Author - Peter Seipel
People disagree about whether individuals in rich countries like the United States have an obligation to aid the world’s poorest people. A tempting thought is that this disagreement comes down to a non-moral matter. I argue that we should be suspicious of this view. Drawing on psychological evidence, I show that we should be more pessimistic about our ability to attribute the disagreement to a difference in factual beliefs.

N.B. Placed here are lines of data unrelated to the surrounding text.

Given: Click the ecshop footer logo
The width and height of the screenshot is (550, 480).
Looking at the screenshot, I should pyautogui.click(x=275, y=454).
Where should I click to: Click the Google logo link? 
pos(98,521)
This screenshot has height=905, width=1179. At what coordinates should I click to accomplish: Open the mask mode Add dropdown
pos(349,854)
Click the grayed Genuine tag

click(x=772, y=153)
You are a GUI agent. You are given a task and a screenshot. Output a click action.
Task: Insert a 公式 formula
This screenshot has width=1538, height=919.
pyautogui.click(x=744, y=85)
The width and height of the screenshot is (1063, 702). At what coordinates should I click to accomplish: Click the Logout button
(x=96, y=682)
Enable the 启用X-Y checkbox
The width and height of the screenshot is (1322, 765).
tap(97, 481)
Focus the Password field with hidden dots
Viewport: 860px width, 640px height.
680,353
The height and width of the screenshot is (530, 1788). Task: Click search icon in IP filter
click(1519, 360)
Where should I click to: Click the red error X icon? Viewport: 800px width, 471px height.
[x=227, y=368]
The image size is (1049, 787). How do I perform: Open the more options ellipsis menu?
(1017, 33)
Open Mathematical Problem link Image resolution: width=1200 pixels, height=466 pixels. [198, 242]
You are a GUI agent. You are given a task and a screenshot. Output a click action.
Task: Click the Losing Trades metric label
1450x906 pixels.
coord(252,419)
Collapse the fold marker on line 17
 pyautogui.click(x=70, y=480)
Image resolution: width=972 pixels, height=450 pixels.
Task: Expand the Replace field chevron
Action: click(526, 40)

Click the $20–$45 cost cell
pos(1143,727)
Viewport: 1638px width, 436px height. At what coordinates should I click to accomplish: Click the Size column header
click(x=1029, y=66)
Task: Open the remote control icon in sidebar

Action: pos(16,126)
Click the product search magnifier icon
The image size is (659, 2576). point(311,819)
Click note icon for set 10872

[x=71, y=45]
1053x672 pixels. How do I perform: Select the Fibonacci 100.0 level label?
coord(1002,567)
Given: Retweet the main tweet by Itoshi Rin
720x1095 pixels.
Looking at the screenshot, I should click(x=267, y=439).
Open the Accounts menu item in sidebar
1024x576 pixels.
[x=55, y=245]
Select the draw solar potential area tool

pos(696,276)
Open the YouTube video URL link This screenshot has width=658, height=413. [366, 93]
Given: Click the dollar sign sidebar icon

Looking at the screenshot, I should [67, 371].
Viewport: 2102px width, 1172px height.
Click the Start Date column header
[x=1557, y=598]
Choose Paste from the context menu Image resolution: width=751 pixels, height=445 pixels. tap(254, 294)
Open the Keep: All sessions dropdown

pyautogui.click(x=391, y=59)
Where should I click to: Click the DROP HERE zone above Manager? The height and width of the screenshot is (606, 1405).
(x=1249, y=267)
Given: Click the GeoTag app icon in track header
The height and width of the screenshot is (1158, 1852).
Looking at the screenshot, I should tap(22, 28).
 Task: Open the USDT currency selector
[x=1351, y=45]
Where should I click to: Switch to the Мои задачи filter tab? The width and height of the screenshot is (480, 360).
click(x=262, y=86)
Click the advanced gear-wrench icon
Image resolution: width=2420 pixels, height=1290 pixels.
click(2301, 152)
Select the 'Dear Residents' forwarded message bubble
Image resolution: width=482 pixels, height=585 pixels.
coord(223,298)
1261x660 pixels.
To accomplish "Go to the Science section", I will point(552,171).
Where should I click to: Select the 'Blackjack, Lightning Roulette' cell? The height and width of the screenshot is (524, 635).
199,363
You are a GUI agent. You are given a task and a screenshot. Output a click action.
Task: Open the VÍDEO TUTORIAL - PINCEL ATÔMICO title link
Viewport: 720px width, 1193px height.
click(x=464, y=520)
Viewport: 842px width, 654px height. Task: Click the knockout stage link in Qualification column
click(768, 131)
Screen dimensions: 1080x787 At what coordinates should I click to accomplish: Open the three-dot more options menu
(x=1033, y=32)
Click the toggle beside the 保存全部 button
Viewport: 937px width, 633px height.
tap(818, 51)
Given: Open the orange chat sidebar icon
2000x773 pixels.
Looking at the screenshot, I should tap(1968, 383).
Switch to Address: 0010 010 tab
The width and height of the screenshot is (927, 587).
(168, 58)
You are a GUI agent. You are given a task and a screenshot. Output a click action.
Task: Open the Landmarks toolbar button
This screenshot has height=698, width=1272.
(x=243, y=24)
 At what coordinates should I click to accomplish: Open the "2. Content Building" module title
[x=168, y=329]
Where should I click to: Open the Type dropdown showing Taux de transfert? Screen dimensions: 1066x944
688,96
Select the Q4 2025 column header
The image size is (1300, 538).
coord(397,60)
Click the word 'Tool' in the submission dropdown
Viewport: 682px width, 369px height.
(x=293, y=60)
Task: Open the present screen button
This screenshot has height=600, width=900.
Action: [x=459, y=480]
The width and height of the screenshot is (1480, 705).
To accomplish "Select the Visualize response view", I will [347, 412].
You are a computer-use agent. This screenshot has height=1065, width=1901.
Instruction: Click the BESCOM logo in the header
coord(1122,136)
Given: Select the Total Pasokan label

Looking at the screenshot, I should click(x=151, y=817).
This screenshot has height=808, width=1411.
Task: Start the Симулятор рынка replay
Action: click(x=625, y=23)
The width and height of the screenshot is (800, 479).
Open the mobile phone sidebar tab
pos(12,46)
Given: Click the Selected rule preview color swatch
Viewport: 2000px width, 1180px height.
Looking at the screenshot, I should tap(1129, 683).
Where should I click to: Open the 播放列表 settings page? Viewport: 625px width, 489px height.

When arguing about issues, many people in every day conversations will argue over facts. You may even see it on the news or in politics, that if we just figured out the facts or the best way to do something, then any disagreement would be eliminated between two parties. For Siepel, this seems dubious. The central moral issue to be examined in this paper is Peter Singer’s famous paper ‘Famine, Affluence, and Morality’. Many people seemingly do not disagree with the paper, and most people would not disagree with at least the conclusion (meaning that some may disagree on the logic of the argument). Singer’s paper outlines a theory of aid that says we ought to do our best so that we should help the poor people of the world. Most of the disagreements about giving money to poor people is not that you ought not to, its that the factual, empirical, real life solutions to this are of disagreement.
Some people say it messes up the macroeconomics of the world (spending $6 at Starbucks vs donating to UNICEF is better for poor people since it maintains the wealthy American economy), the money will go no where by being sucked up into beaurocracy, the money will just be delaying the inevitable collapse of a nation or a famine, or helping prop up bad governments (North Korea). To further think of this problem, we can think of the gun control issue. Most people agree that gun control is fine and say they disagree on the effectiveness of the laws. If we could come to find laws that would be effective, then people would seemingly welcome it.
One way to solve the problem is to see if an argument would persist if all the facts were agreed upon. But before this solution is attempted, we need to understand a central part of the paper, namely, Peter Singer’s argument for aid.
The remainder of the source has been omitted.